Input data =
------------------------------------
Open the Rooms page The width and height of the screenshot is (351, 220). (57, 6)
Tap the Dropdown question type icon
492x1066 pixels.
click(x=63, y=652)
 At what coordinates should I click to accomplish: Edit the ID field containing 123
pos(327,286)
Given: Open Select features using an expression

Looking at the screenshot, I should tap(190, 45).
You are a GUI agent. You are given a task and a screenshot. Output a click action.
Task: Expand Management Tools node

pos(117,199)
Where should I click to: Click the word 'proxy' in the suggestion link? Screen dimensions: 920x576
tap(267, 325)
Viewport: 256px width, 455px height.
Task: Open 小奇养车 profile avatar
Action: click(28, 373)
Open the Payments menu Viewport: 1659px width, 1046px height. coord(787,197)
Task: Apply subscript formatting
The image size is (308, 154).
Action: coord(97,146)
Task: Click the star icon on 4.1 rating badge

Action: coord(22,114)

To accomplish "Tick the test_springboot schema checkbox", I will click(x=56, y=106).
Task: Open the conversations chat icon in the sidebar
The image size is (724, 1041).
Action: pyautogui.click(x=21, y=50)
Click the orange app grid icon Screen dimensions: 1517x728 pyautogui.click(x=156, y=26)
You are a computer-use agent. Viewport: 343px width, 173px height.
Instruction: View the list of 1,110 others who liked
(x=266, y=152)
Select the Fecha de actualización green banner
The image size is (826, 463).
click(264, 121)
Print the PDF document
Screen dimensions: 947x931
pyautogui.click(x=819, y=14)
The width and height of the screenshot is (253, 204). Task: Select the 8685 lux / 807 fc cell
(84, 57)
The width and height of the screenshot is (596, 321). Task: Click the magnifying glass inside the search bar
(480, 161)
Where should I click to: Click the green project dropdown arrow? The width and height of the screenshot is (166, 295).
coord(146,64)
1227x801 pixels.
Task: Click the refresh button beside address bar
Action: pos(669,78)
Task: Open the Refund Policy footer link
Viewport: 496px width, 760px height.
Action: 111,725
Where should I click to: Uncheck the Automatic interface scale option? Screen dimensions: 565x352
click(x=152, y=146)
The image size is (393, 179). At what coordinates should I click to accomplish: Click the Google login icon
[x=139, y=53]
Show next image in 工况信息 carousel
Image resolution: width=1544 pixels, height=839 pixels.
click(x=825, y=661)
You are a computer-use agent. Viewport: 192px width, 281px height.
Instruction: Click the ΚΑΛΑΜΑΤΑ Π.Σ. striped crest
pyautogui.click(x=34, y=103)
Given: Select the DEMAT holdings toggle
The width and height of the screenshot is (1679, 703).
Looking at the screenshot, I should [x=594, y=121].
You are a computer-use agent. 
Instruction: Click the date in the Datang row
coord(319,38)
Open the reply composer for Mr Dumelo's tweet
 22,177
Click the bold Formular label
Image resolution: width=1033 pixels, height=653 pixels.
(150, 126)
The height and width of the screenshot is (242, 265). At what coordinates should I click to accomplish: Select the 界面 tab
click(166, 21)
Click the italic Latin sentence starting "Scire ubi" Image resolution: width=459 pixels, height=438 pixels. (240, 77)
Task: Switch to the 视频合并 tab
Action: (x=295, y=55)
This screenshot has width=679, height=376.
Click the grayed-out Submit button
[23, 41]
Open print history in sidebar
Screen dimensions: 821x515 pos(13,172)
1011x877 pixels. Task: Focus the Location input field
------------------------------------
The task =
Which lines of the listing contain the string "agent"? Copy each of them.

Answer to the exercise =
You are a GUI agent. You are given a task and a screenshot. Output a click action.
You are a computer-use agent. Viewport: 343px width, 173px height.
You are a computer-use agent. Viewport: 192px width, 281px height.
You are a computer-use agent. 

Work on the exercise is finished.